Ahora esperamos las elecciones en Francia y Alemania con más optimismo que antes, con una confianza mayor en el estado de derecho europeo. El hecho de que Mark Rutte encuentre tiempo todas las semanas para hacer clases de formación cívica en una escuela secundaria me parece interesante, hasta simbólico. Los políticos profesionales, rutinarios, suelen no tener tiempo para nada. Tener disposición para leer, para hacer un par de clases, para asistir a un concierto, en los días que corren, es un signo de calidad, de algo que se podría llamar inteligencia tranquila. Dentro de esta tranquilidad suya, Rutte encontró firmeza para oponerse en forma rotunda a los ataques del presidente turco Erdogan, propios de un gobernante atrabiliario y de un diplomático nulo.

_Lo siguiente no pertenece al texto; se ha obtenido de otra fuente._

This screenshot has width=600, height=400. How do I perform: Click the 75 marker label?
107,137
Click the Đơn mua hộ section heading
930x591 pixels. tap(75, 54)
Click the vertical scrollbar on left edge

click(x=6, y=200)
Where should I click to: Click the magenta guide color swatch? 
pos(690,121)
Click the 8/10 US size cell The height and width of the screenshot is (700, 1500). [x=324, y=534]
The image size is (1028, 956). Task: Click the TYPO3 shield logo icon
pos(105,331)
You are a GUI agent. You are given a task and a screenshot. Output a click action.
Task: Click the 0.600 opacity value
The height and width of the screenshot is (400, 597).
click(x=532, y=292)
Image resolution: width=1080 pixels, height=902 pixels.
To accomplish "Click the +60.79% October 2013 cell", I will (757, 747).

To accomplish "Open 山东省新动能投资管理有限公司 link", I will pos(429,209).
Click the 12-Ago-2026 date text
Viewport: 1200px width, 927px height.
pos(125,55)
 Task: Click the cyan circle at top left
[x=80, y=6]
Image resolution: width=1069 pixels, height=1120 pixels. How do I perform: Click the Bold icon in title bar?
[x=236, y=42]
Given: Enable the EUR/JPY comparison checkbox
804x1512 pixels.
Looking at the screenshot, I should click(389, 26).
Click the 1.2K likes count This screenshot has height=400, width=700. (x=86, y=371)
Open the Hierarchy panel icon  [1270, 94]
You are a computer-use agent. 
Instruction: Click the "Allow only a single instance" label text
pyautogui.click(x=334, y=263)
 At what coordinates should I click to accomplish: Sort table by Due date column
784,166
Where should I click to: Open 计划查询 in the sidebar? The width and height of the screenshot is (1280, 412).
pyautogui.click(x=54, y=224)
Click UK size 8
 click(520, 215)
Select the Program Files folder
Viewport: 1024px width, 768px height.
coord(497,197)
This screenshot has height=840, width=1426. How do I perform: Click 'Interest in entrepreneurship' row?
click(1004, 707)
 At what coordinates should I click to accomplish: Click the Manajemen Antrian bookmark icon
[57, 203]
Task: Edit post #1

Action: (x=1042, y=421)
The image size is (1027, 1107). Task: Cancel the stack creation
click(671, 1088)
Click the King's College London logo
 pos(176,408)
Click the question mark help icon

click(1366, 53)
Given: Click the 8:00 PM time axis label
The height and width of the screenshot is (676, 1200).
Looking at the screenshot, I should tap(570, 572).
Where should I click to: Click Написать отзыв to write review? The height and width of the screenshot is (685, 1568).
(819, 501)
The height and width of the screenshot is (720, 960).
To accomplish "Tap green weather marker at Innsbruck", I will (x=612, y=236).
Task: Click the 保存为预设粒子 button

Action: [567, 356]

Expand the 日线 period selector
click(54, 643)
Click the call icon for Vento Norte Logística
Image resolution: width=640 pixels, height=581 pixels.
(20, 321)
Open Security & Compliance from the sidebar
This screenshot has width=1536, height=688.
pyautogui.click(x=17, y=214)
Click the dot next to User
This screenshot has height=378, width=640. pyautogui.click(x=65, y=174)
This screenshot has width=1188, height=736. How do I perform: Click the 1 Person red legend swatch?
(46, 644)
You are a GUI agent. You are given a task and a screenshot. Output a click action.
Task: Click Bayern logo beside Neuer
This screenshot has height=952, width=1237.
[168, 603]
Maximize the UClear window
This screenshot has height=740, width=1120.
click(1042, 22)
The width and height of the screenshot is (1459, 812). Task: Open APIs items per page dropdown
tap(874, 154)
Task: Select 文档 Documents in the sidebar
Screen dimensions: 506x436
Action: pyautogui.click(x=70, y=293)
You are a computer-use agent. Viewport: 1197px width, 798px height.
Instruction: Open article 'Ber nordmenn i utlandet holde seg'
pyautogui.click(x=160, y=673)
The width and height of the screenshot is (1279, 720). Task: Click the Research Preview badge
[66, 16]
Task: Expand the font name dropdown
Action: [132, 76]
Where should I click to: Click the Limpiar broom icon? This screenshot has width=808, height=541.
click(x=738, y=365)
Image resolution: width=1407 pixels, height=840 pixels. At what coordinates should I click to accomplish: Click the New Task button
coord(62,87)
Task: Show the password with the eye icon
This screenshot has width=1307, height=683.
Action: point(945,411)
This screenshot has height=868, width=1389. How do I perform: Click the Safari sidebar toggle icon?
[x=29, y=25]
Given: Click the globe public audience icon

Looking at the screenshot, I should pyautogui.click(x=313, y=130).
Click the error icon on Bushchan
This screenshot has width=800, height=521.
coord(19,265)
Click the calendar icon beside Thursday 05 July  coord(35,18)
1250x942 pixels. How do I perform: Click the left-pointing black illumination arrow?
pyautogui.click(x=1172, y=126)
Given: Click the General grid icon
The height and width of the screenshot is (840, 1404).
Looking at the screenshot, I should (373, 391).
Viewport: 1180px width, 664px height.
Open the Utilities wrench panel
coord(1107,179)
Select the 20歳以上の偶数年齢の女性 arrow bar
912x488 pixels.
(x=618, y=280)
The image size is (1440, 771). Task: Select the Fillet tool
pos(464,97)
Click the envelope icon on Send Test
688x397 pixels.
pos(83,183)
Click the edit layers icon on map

No soy experto en cuestiones holandesas, desde luego, pero a veces conviene conocer la experiencia de los que no son expertos. En mis lejanos años de diplomático profesional, hacia fines de la década de los sesenta, trabajé en la dirección de asuntos europeos del ministerio chileno. Un buen día me anunciaron que debería acompañar a un gran personaje de la política holandesa, el ministro Joseph Luns, durante una visita oficial suya a Chile. Me puse a estudiar al señor Luns, que pocos años después sería secretario general de la OTAN, y llegué a la rápida conclusión siguiente: había que cambiar por completo el programa de su visita.
La programación que había preparado nuestro servicio de protocolo era enteramente terrestre, de tierras adentro, poco menos que subterránea. Ahora bien, Chile y Holanda eran países de clara vocación marítima, y el señor Luns, para colmo, era un historiador naval destacado. Cambiamos el programa en un rato: al segundo día de la visita nos embarcamos en Santiago en un helicóptero de la Marina y aterrizamos en la Escuela Naval de Valparaíso, frente a un paisaje magnífico, de mar abierto visto desde una colina. La Escuela había organizado un desfile extraordinario, con uniformes de gala, bandas de música, órdenes de silbato.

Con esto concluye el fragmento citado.